Arrays are "n-dimensional" data structures that can contain all the basic Python data types, e.g., floats, integers, strings etc, but work best with numeric data. NumPy arrays ("ndarrays") are homogenous, which means that items in the array should be of the same type. ndarrays are also compatible with numpy's vast collection of in-built functions!

![image.png](attachment:image.png)

Source: [Medium.com](https://medium.com/hackernoon/10-machine-learning-data-science-and-deep-learning-courses-for-programmers-7edc56078cde)

Usually we import numpy with the alias `np` (to avoid having to type out n-u-m-p-y every time we want to use it):

In [None]:
import numpy as np

A numpy array is sort of like a list:

In [None]:
my_list = [1, 2, 3, 4, 5]
my_list

In [None]:
my_array = np.array([1, 2, 3, 4, 5])
my_array

But it has the type `ndarray`:

In [None]:
type(my_array)

Unlike a list, arrays can only hold a single type (usually numbers):

In [None]:
my_list = [1, "hi"]
my_list

In [None]:
my_array = np.array(([1.5], "hi"))
my_array

Above: NumPy converted the integer `1` into the string `'1'`!

### Creating arrays

ndarrays are typically created using two main methods:
1. From existing data (usually lists or tuples) using `np.array()`, like we saw above; or,
2. Using built-in functions such as `np.arange()`, `np.linspace()`, `np.zeros()`, etc.

In [None]:
my_list = [1, 2, 3]
np.array(my_list)

Just like you can have "multi-dimensional lists" (by nesting lists in lists), you can have multi-dimensional arrays (indicated by double square brackets `[[ ]]`):

In [None]:
list_2d = [[1, 2], [3, 4], [5, 6]]
list_2d

In [None]:
array_2d = np.array(list_2d)
array_2d

You'll probably use the built-in numpy array creators quite often.
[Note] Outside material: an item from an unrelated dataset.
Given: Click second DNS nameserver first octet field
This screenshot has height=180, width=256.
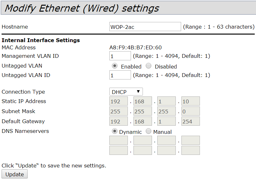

Here are some common ones (hint - don't forget to check the docstrings for help with these functions, if you're in Jupyter, remeber the `shift + tab` shortcut):

In [None]:
np.arange(1, 7)  # from 1 inclusive to 5 exclusive

In [None]:
np.arange(0, 11, 2)  # step by 2 from 1 to 11

In [None]:
np.linspace(0, 10, 21)  # 5 equally spaced points between 0 and 10

In [None]:
np.ones((2, 2))  # an array of ones with size 2 x 2

In [None]:
a = np.zeros((2,3))  # an array of zeros with size 2 x 3

In [None]:
np.ones_like(a)

In [None]:
np.full((3, 3), 3.14)  # an array of the number 3.14 with size 3 x 3

In [None]:
np.full((3, 3, 3), 3.14)  # an array of the number 3.14 with size 3 x 3 x 3

In [None]:
np.random.rand(5, 2)  # random numbers uniformly distributed from 0 to 1 with size 5 x 2

There are many useful attributes/methods that can be called off numpy arrays:

In [None]:
print(dir(np.ndarray))

![image.png](attachment:image.png)

In [None]:
x = np.random.rand(5, 2)
x

In [None]:
x.transpose()

In [None]:
x.mean()

In [None]:
x.astype(int)

### Array Shapes

As you just saw above, arrays can be of any dimension, shape and size you desire. In fact, there are three main array attributes you need to know to work out the characteristics of an array:
- `.ndim`: the number of dimensions of an array
- `.shape`: the number of elements in each dimension (like calling `len()` on each dimension)
- `.size`: the total number of elements in an array (i.e., the product of `.shape`)

In [None]:
array_1d = np.ones(3)
print(f"Dimensions: {array_1d.ndim}")
print(f"     Shape: {array_1d.shape}")
print(f"      Size: {array_1d.size}")
print(f"      type: {array_1d.dtype}")

Let's turn that print action into a function and try out some other arrays:

In [9]:
def print_array(x):
    print(f"Dimensions: {x.ndim}")
    print(f"     Shape: {x.shape}")
    print(f"      Size: {x.size}")
    print(f"      type: {x.dtype}")
    print("")
    print(x)

In [None]:
array_2d = np.ones((3, 2))
print_array(array_2d)

In [None]:
array_4d = np.ones((1, 2, 3, 4))
print_array(array_4d)

After 3 dimensions, printing arrays starts getting pretty messy. As you can see above, the number of square brackets (`[ ]`) in the printed output indicate how many dimensions there are: for example, above, the output starts with 4 square brackets `[[[[` indicative of a 4D array.

### 1-d Arrays

One of the most confusing things about numpy is 1-d arrays (vectors) can have 3 possible shapes!

In [None]:
x = np.ones(5)
print_array(x)

In [None]:
y = np.ones((1, 5))
print_array(y)

In [None]:
z = np.ones((5, 1))
print_array(z)

We can use `np.array_equal()` to determine if two arrays have the same shape and elements:

In [None]:
np.array_equal(x, x)

In [None]:
np.array_equal(x, y)

In [None]:
np.array_equal(x, z)

In [None]:
np.array_equal(y, z)

The shape of your 1-d arrays can actually have big implications on your mathematical oeprations!

In [None]:
print(f"x: {x}")
print(f"y: {y}")
print(f"z: {z}")

In [None]:
x + y  # makes sense

In [None]:
y + z  # wait, what?

What happened in the cell above is "broadcasting" and we'll discuss it below.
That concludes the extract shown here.